Administrative Experience
Administrators need to be careful that any network ranges include the IP address of their current machine. IP address ranges are strictly enforced, so entering a range that doesn’t include the administrator’s machine will lock out the admin session. If this happens, please contact support to reestablish connectivity.
By default, this policy is off. No restrictions at all will be enforced by SharePoint if this policy is left unconfigured. Configuration of this policy is completely optional.
If an administrator has also configured Azure Active Directory Premium (AADP) to restrict location access by IP network range, the AADP whitelist is interpreted first, followed by the SharePoint policy. As result, a SharePoint administrator may choose to apply a policy which is more restrictive than that defined in AADP. However, a SharePoint administrator cannot enable access to an IP address range that is also prohibited by AADP.
Admin experience in the SharePoint Online admin console.
Finally, the SharePoint policy applies to all SharePoint services in the Office 365 tenant, including OneDrive for Business.
User Experience
All user access from inside the whitelisted address ranges will proceed as normal. However, users attempting to access SharePoint and OneDrive workloads from outside the white list will be blocked.

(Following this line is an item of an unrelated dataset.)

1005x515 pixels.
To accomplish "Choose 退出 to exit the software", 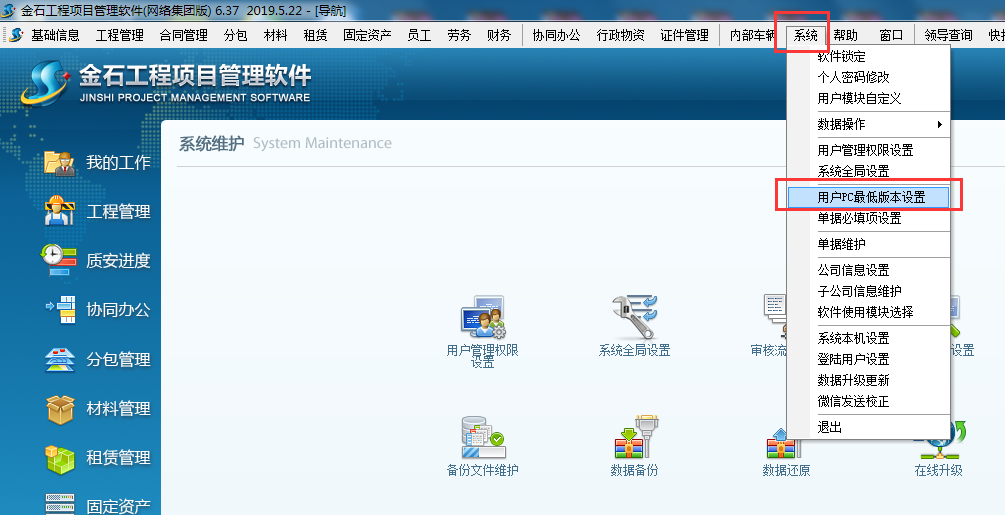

User experience when accessing SharePoint from a prohibited location.
Location based conditional restrictions, when enforced, also prevent file offline sync via the OneDrive clients. In general, if your tenant contains content so sensitive it shouldn’t be viewed outside known networks, we would advise disabling sync entirely to prevent any content from leaving known network locations on remote devices. These policies prevent live access to SharePoint and OneDrive; however, they do not automatically detect if downloaded or offline synchronized content is on a client device which travels to a network outside the whitelisted range.
We’re excited about our new conditional access policies, and look forward to rolling out even more in the coming months, Thank you.

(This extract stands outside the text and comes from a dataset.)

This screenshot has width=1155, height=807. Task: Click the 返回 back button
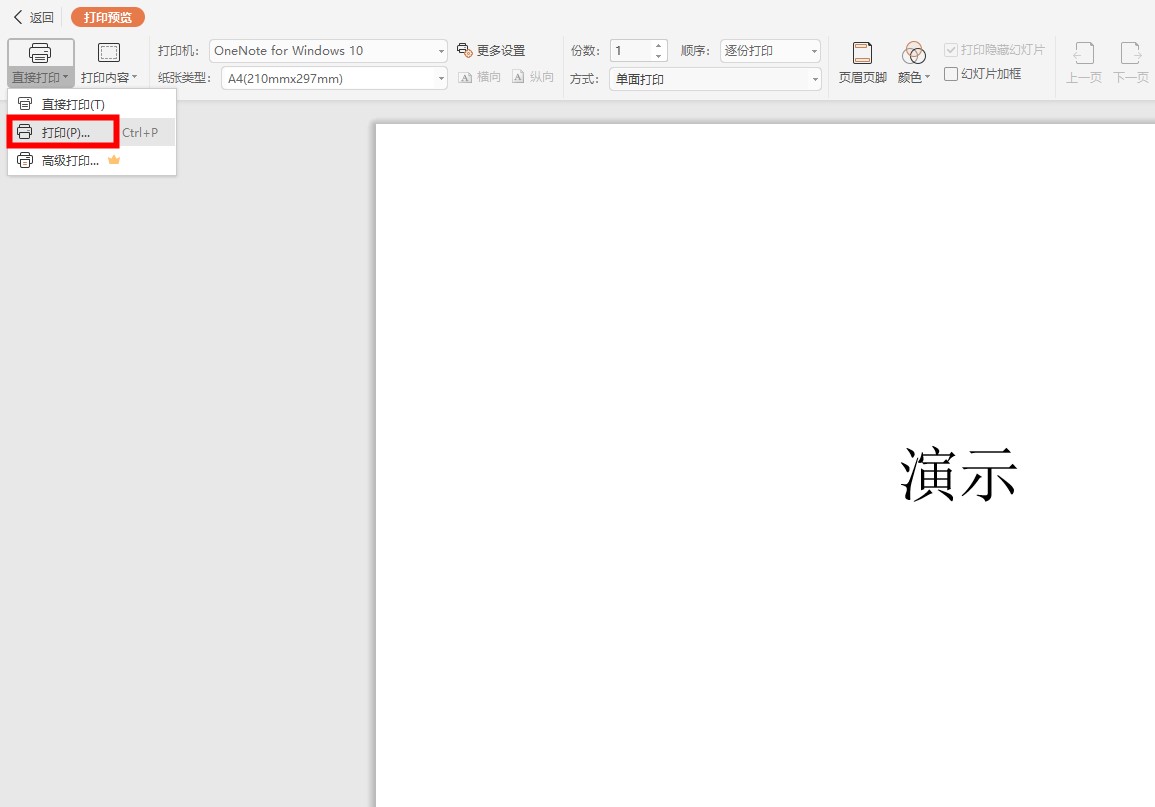click(34, 17)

Frequently Asked Questions (FAQ)
Q. How will these policies affect access to other Office 365 services, such as Exchange?
A. There is not direct impact on any non-SharePoint services in Office 365. However, for collaborative apps that use SharePoint team sites to provide file storage, such as Microsoft Teams or Planner, users will see unpredictable results when accessed outside the whitelist.

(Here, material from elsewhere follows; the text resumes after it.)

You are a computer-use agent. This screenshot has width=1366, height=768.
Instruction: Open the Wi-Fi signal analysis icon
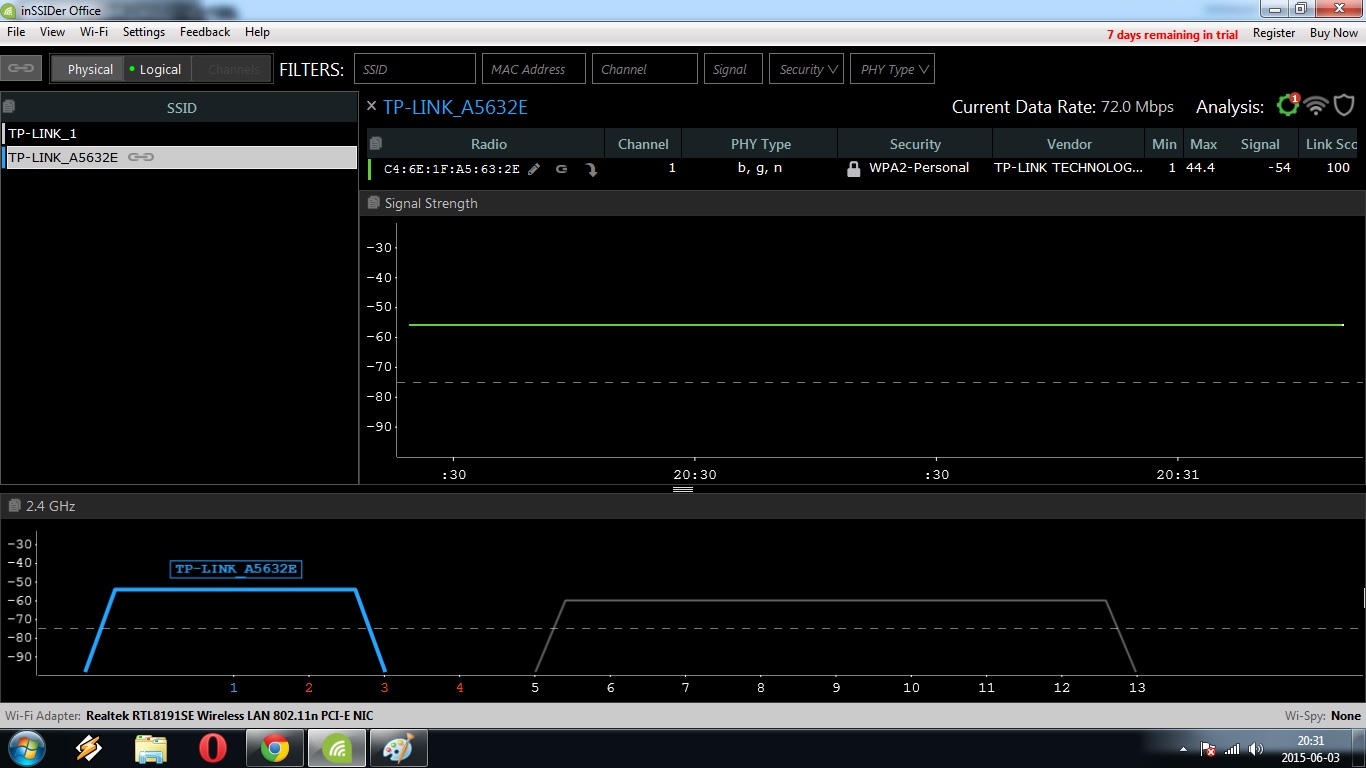coord(1316,106)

Q. Are conditional access policies by location available to government tenants?
A. Yes, these policies are available in the GCC cloud. We anticipate releasing these policies to other sovereign clouds later in 2017.
Q. Do these policies require additional licensing to enable the use of Azure Active Directory Premium or Office 365 E5?
A. No, these policies do not require those services or any additional licensing. If a customer is not using Azure Active Directory Premium, SharePoint policies will work as described to enable and/or prevent access based on network location.
Q. How do these policies affect access to on premises installation of SharePoint Server?
A. These policies do not affect SharePoint Server, and we have no information about plans to include on premises SharePoint Sever in the scope of these access policies.